The Secretary of State for Foreign and Commonwealth Affairs (Mr. Robin Cook): In the week of the previous Queen's Speech, I set out a new mission statement for our foreign policy. In this, the second Queen's Speech of the Parliament, I should like to measure Britain's standing in the world today against three of the objectives that I set out in that mission statement: first, to ensure the security of the United Kingdom; secondly, to promote the prosperity of the United Kingdom; and, thirdly, to secure respect for our values of human rights, civil liberties and democracy.

I begin, logically, with security. There is no higher national interest for our foreign policy than the promotion of our national security. In the context of international security, no nation can be an island--not even such a distinguished island state as Britain. That is why peace for our people is best guaranteed by fostering our alliances with other nations and by promoting international stability.

I am pleased to say that our alliances are in good shape. In the lifetime of the new parliamentary Session, the North Atlantic Treaty Organisation will expand to include three new members. Countries that, only a decade ago, were potential adversaries within the Warsaw pact, within a few months will be our firm allies as fellow members of NATO.

NATO is a unique partnership, spanning two continents separated by the Atlantic, but joined by common interests. More than any other member, Britain is both a European and an Atlantic state.

At the recent meeting in Portschach, the Prime Minister took the lead in Europe in launching a debate on how we can improve European capacity for effective and timely decisions on security and, equally important, on how we can improve the European capability to deliver an effective contribution wherever the stability of our continent is under threat. That British initiative has been welcomed with great interest by other European states, and, throughout this Session of Parliament, Britain will take a leading role in the debate that we have started.
◇ ◇ ◇ ◇
- [Task statement] Rewrite the foreign policy speech starting with "NATO is a unique" and going on through "an Atlantic state.", substituting "alliance" for "partnership".

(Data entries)
◇ ◇ ◇ ◇
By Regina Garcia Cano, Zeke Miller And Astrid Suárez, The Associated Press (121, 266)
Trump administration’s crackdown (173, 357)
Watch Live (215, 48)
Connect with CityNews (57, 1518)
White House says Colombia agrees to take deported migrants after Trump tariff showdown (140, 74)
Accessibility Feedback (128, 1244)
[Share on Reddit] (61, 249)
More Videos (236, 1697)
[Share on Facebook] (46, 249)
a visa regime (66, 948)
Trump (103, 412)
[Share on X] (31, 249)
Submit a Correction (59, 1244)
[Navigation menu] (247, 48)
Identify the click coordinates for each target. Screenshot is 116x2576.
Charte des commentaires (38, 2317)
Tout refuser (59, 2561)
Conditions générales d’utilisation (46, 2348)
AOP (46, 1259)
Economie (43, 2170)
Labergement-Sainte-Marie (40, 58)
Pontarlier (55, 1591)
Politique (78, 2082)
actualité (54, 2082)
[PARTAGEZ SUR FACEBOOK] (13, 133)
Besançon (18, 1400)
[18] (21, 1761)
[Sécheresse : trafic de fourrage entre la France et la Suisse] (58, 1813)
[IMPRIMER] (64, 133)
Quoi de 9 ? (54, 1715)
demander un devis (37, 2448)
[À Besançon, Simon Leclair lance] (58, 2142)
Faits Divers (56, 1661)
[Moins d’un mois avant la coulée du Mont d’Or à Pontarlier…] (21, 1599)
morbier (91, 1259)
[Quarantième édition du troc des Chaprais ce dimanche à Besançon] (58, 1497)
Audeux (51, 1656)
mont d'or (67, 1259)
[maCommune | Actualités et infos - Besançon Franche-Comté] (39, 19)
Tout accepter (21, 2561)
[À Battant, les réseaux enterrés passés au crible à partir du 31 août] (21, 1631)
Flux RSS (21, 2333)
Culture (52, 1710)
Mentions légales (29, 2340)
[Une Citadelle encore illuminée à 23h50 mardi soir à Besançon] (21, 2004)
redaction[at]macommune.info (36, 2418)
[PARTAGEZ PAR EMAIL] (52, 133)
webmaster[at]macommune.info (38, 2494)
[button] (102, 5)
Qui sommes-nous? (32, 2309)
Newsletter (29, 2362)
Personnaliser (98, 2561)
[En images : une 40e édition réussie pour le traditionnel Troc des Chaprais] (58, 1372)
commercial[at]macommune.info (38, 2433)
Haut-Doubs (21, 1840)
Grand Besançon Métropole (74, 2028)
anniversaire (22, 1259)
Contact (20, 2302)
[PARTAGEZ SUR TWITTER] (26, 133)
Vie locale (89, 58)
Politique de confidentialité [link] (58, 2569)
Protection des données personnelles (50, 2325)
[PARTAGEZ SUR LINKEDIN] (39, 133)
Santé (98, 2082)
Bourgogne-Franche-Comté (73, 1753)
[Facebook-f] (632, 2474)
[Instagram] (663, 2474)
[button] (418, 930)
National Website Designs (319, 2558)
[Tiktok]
◇ ◇ ◇ ◇
- [Task response]
NATO is a unique alliance, spanning two continents separated by the Atlantic, but joined by common interests. More than any other member, Britain is both a European and an Atlantic state.